New London — The School Building and Maintenance Committee took the first step Friday morning in a project to renovate or rebuild the city’s middle and high schools by appointing a subcommittee to select an architect to design the new facilities.

The school construction plans involve renovating as new Bennie Dover Jackson Middle School and New London High School, and constructing a new building to house a science, technology, engineering and math middle school at the high school campus.

Though the City Council’s approval of up to $168 million in bonding to fund the construction is subject to a referendum on the Nov. 4 ballot, the state has committed to pay for the evaluation, planning and design phase of the project.
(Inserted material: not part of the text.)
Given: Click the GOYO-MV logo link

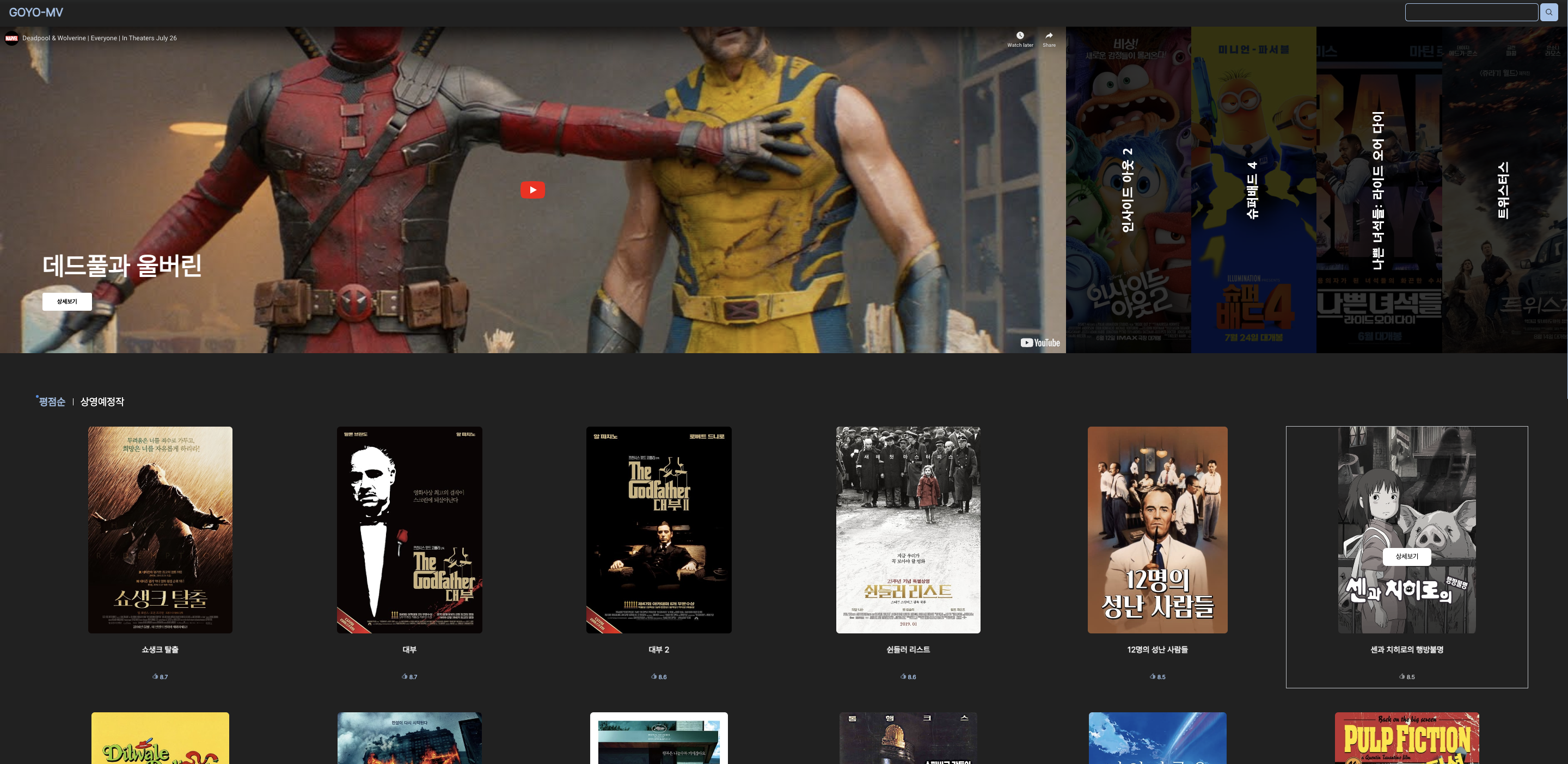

“We can start working on that now,” said Michael Passero, a city councilor who also serves as chairman of the School Building and Maintenance Committee. “We currently have a $3 million grant from the state that fully funds the architect piece of the high school project.”

The architect selection subcommittee will include City Councilor Martin T. Olsen, Board of Education President Margaret Mary Curtin, Interim Superintendent Richard Foye, chief academic officer Katherine Ericson, Director of Public Works Tim Hanser, New London High School Principal William “Tommy” Thompson III, Vernon Skau from the fire marshal’s office, district facilities manager Miguel Gautier, city building official Kurt Kripas, citizens Martha Bauduccio and Kenric Handon and local architect Richard Gipstein.
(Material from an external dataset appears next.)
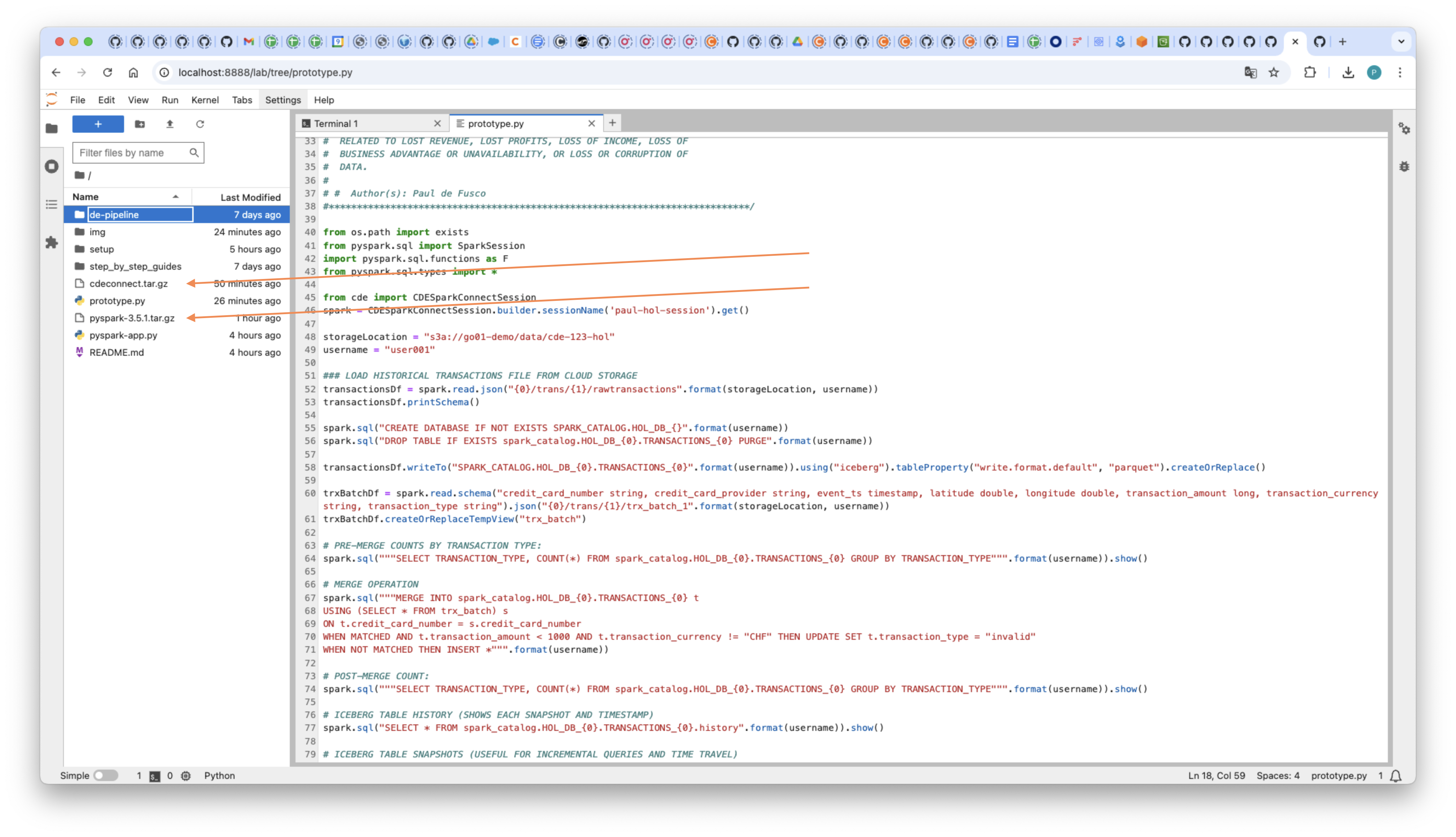Refresh the file browser listing

tap(200, 124)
“This subcommittee is going to consider all of the proposals from the architectural firms that reply to our” request for proposals, Passero said. “The subcommittee is going to be meeting to go over all the proposals, interview companies and then they’re going to come back to this body for a vote to select the architect.”

A request for proposals and qualifications will be issued by the city’s purchasing agent in about six weeks, according to a timeline provided by the Capitol Region Education Council, which serves as a consultant to the city on school construction projects.

The project, which would complete the facilities portion of the city’s transition to an all-magnet school district, is intended to address the myriad facilities problems at the high school. For more than five years, problems with the building have put the high school on probation with the agency that accredits New England secondary schools. And that agency has told the city that accreditation will be revoked if something isn’t done soon.

The Board of Education will hold an information session on the construction plans at 6:30 p.m. on Tuesday in the high school auditorium.